但森川平次和他的女兒森川裕美,卻在大火裏喪生。

也包括了許多日本籍的部下。

廢墟裏那些燒焦的屍體,麵目難辨,在刺鼻的腐臭中躺著,有的還依稀露出求饒或驚恐。森川平次就坐在椅子上,癱著,複雜的厚重的衣裳就連化成灰都散發著血腥和銅臭。報紙將那畫麵一刊登,立刻有許多的讀者拍手稱快。

可沒有誰知道事情究竟是怎樣發生的。

隻曉得,就在會所出事的前幾天,上海的街頭有些黃毛的小孩子,拿著沒有任何印花修飾的傳單四處派發。

那傳單上列舉著森川家族的惡行。包括已經被炸毀的實驗基地,也描寫得詳詳細細。

因此就有熱血愛國的青年們聚集著,也有記者和傳媒蜂擁在會所的前街後巷,要求森川平次給一個說法。

森川平次始終避而不見。

沒多久,槍戰就爆發,會所也付之一炬。大家猜想一定是憎惡森川家的愛國之士,在向那些懷著野心和妄想的外來者宣誓,殺一儆百,演示了所有中國人的立場。這是好消息。振奮人心的好消息。當天的報紙賣到脫銷。人們恨不得再將照片踩上幾腳。

當報童哼著小曲從巷口經過的時候,路燈底下一身素白旗袍的女子幽幽的歎了一口氣。

她不是不高興。

因為揭發了森川平次那些齷齪的勾當,她其實應該高興。

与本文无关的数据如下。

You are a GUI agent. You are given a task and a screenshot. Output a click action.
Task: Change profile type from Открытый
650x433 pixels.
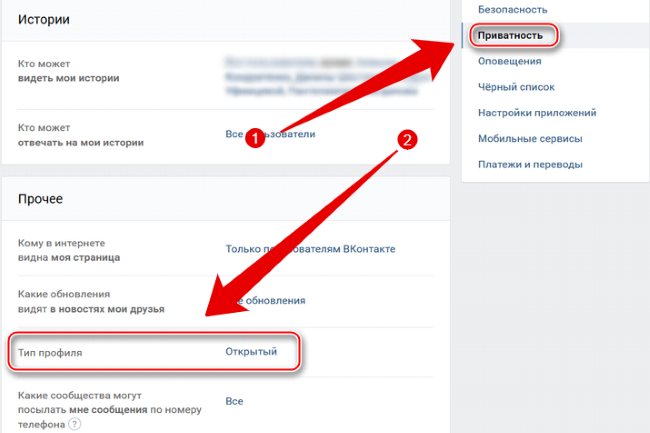pos(251,352)
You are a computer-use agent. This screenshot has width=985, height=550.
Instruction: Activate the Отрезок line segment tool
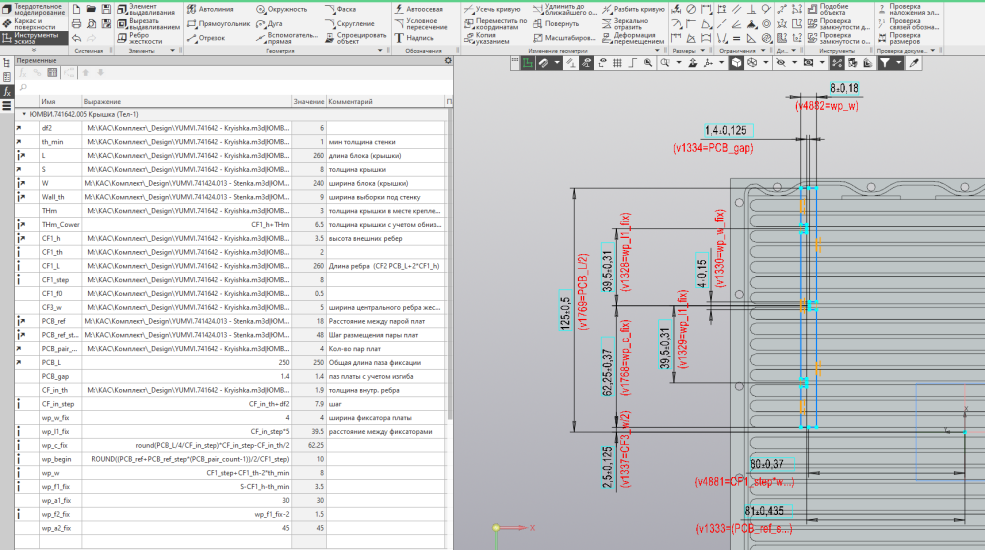pyautogui.click(x=205, y=37)
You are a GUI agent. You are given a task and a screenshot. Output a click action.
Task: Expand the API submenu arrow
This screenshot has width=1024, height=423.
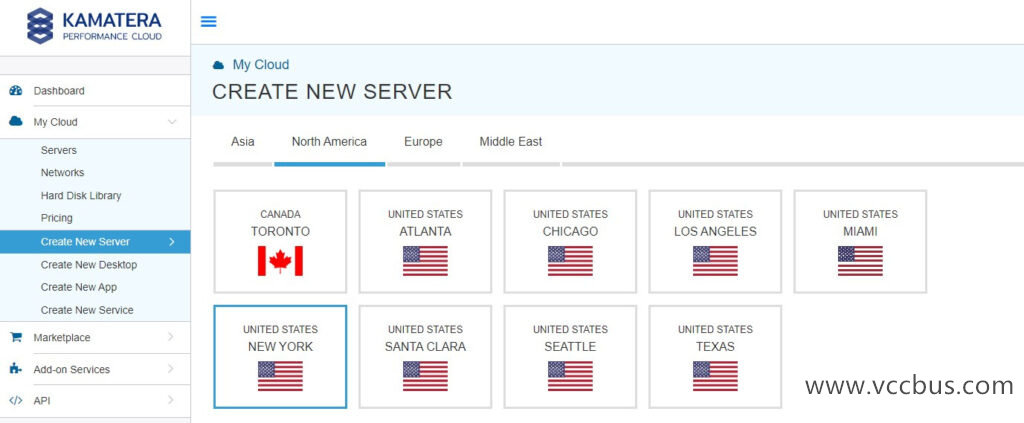point(172,400)
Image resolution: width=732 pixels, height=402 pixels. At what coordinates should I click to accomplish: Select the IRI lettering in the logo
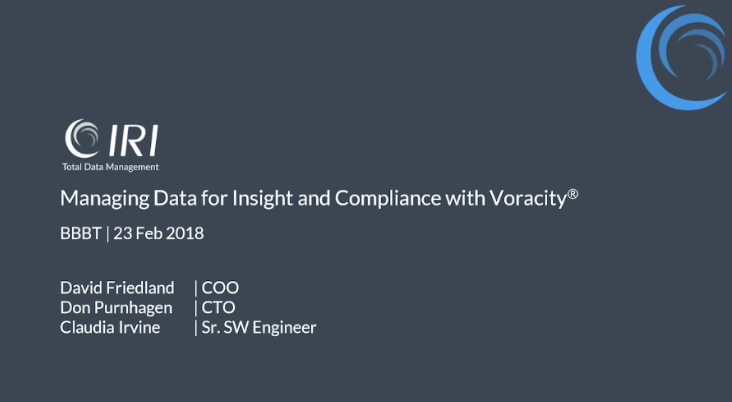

她動用自己曾經在上海的人脈,對紡織廠的老板也是愛國善長的劉先生說出了自己前一陣的遭遇,劉先生思量再三,還是接納了她的意見——由她撰寫文稿,而自己出錢出力,悄悄的印傳單,再找人派發——勢必要眾人看清楚所謂成功企業家森川平次的陰險嘴臉。